Privatization is not a good idea; we are not for that. However, allowing young workers to personalize their retirement by taking a part of their retirement funds and placing them in a personal Social Security savings account that the individual actually owns is a good idea. And we are open to discussion on that. I am proud to be a part of looking at that. Such accounts currently are in place for State and local retirees, and they are performing at least 200 to 300 percent higher than Social Security.

What a great thing, to provide individuals with a decent retirement while preserving Social Security for those that are on it and for those that are over 55 years of age. Such an account could actually be owned by the worker and not by the government. The State and local governments manage the accounts and see that they are safely invested, all a vast benefit for their employees. I was under such a system in Texas as a judge and chief justice. Our retirement account was through the Texas Employee Retirement System.

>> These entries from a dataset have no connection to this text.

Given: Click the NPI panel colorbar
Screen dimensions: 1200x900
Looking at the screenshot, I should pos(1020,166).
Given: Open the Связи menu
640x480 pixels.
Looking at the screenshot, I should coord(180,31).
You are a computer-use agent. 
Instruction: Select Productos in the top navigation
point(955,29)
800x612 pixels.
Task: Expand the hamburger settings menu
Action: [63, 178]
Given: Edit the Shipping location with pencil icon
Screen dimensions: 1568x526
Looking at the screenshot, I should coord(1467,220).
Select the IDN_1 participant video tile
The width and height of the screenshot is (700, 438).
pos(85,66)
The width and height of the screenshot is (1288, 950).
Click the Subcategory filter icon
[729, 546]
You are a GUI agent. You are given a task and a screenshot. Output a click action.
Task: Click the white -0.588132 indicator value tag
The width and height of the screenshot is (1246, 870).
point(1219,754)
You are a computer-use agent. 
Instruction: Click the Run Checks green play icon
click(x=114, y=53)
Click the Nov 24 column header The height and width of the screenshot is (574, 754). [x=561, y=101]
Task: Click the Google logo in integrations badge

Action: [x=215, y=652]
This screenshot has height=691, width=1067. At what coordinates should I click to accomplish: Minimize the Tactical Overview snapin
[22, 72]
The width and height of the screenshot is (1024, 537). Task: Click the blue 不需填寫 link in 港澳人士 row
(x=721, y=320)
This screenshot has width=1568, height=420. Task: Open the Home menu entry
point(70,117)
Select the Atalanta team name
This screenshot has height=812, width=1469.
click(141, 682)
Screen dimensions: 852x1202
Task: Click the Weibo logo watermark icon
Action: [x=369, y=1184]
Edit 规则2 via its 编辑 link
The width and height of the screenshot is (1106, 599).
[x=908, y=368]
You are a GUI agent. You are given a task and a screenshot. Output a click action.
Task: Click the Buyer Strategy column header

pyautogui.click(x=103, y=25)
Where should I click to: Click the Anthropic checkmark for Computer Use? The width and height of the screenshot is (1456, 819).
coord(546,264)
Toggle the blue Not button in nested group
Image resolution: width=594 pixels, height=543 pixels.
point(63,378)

There are those who say, Mr. Speaker, There is no crisis. You have heard it; we have all heard it. But that is akin to somebody falling off a very tall building and all the way down at each window he is heard to say, "I am doing all right so far." Eventually there is going to be a time of reckoning, and that is exactly what we are looking at with Social Security. We want to avoid that now, while it can still be avoided.

Most agree that in 2018 there will be more money going out of Social Security than there is coming in. Some say that is still no big deal, because Social Security has so much money in the lockbox.

Well, since 1935, when Social Security was created and FDR's Congress immediately began spending that Social Security money, what they put in the lockbox was Federal bonds, which is basically a government IOU.

Mr. Speaker, I heard the gentleman from Florida (Chairman SHAW) talking about that a moment ago. When the outgo gets higher than the income, then what they are going to rely on is not cash in the lockbox, it is IOUs that have been getting stuck in there ever since 1935. That is serious. It creates a major problem looking at us right now, here in the face, and we need to deal with it.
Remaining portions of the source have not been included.